Cysteine Transport into Cultured Tobacco Cells

Abstract

Cysteine transport by tobacco cells (Nicotiana tabacum L. var. Xanthi) cultured on liquid B-5 medium was examined. Transport was linear with time or amount of tissue and had a pH optimum of 4.5. Cysteine transport over a wide concentration range was biphasic. The isotherm, for descriptive convenience, was divided into 2 segments both of which obeyed Michaelis-Menten kinetics. The Km for high affinity transport was in the range 1.7 .times. 10-5 M (.+-. 0.17) while the Km for low affinity transport was in the range 3.5 .times. 10-4 M (.+-. 0.13). Maximum velocities were 3-6 nmol/g fresh wt/min and 13-16 nmol/g fresh wt/min, respectively. Azide and 2,4-dinitrophenol caused more than 90% inhibition of net transport by either system. N,N''-Dicyclohexylcarbodiimide was not inhibitory while the inhibition by carbonylcyanide m-chlorophenylhydrazone was dependent on the cysteine concentration. Only those compounds that were inhibitory to transport caused significant efflux of labeled material from preloaded cells.
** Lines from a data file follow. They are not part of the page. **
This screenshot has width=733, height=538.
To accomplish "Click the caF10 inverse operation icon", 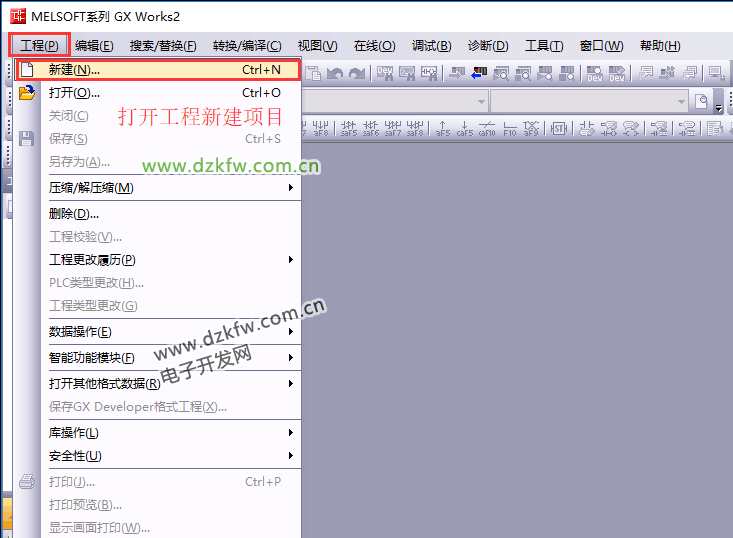I will click(x=487, y=128).
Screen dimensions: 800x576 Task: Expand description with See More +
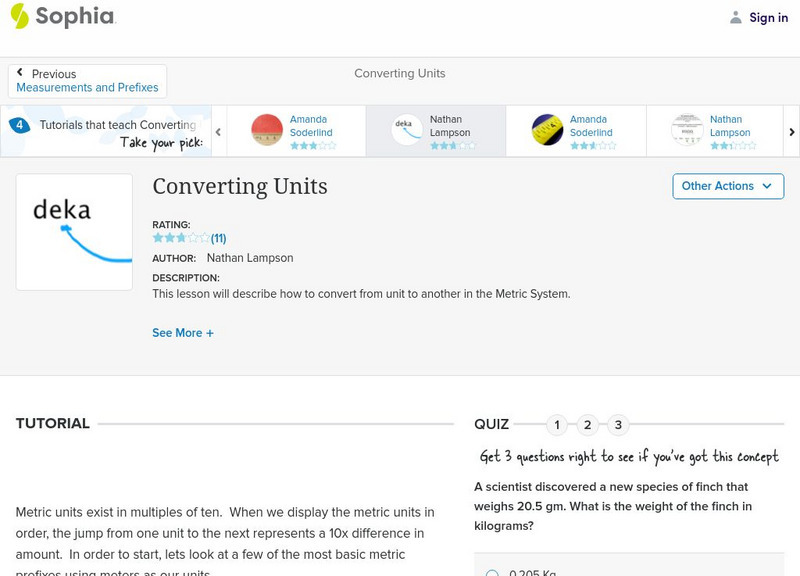183,333
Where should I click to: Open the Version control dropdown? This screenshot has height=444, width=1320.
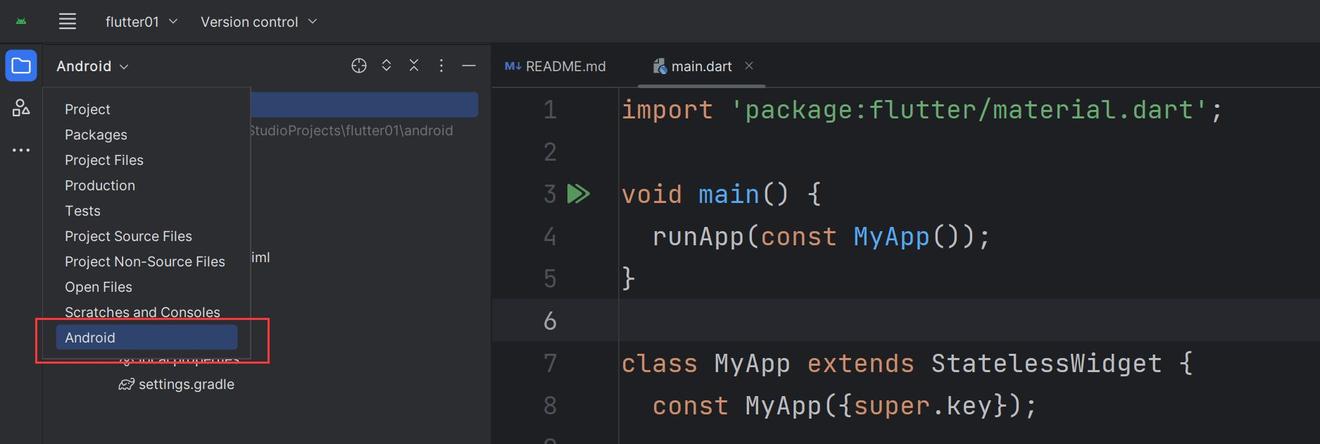(258, 21)
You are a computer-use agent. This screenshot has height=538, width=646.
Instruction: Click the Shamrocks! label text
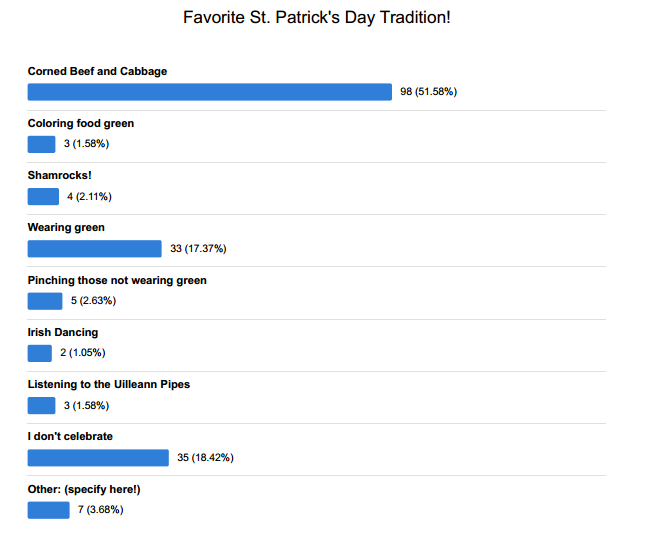59,175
Tobacco cells that were preincubated in iodoacetamide or N-ethylmaleimide did not transport cysteine while similar treatments with dithiothreitol were only inhibitory or had no effect on transport. Transport by either system was, to some extent, inhibited by all other tested amino acids and analogs. Alanine, methionine and S-methyl cysteine were most effective in inhibiting cysteine transport. Both alanine and methionine were competitive inhibitors of cysteine transport by either system with inhibition constants that were similar to the Km for the particular system.